I defy you to take FIVE kids to the lake for FIVE hours,  rush home, jump in the shower, play bridge, get home at 10:30 pm and THEN write a blog post. Or do anything requiring brain cells for that matter. All I wanted to do when I got home was hit the bed and sleep. Unfortunately I decided to write a new novel while in bed so I tossed and turned and thought about stupid things like, “plot” and “tension”. It was not the restful night for which I’d hoped. It was very frustrating and I might have kicked someone while yelling, “Get over on your own SIDE.” I cannot be held responsible for things I say or do in my sleep.

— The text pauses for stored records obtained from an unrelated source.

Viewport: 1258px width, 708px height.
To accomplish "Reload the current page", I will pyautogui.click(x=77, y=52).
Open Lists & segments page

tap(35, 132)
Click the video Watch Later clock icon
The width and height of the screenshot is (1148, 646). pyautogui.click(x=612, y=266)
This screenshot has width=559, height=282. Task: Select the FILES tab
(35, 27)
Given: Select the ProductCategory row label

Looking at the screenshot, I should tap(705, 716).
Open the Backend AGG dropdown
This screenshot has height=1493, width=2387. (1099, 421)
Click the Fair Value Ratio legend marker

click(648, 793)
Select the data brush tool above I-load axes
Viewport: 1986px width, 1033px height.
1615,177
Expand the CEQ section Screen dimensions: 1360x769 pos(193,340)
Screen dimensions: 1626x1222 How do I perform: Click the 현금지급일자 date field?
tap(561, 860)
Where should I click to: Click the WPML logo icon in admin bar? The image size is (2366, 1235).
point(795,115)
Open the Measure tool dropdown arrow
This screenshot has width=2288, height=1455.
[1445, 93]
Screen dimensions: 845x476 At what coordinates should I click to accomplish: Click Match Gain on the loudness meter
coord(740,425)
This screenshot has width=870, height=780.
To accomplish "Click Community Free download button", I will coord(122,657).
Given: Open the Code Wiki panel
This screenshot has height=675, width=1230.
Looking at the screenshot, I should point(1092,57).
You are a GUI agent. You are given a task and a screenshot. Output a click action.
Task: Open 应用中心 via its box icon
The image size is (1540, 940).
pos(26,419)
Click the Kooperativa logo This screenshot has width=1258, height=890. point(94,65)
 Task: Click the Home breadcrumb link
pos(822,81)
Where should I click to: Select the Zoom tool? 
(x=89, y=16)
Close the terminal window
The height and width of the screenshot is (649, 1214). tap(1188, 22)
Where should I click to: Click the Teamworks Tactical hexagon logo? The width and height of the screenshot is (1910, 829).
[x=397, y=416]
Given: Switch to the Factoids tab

I woke up grumpy and made my way to the couch for an early morning conference call that got CANCELLED. So glad I jumped out of bed at 8:15! People are RUDE. But since I was up at the crack of dawn, I went ahead and got some work done and surfed the internet, but mostly that last one.

One of our friends stopped by to drop off some equipment for JD, and while he was there he noticed Gitzo. When we explained that she was almost 17 years old, he was like, DUDE! And, HIGH FIVE! Then he left and Gitzo and I walked into the house, where she preceded to fall on the floor. I immediately went to pick her up and that’s when she POOPED on my HAND. DUDE is right. My life is beautiful.

This afternoon, Moon’s tutor came over for a quick session. Moon has a couple of summer projects she had to do for middle school and I thought we’d better not wait until the last minute. Good thing ’cause Moon’s brain is definitely on SUMMER mode. The tutor was helping her with a math problem and when she asked what 4×2 equaled, Moon took a moment to think about it! Yeah, I’m thinking we’ll increase our tutoring schedule to ALWAYS.

Now I’m going to bed to read because I love to read. And there’s nothing on TV, cause as history has shown, if there was, I would have found it.

I know this is a lame way to end a post, but I kinda peaked with the whole poop and hand thing.

2 thoughts on “You Try It

  1. “I had pro offers from the Detroit Lions and Green Bay Packers, who were pretty hard up for linemen in those days. If I had gone into professional football the name Jerry Ford might have been a household word today.”
    -Gerald Ford

    I just googled “quotes that make no sense” so I could find something aappropriate for todays post.

  2. I was going for the “poop in the hand is worth two in the floor” kind of quote. Brother, you let me down.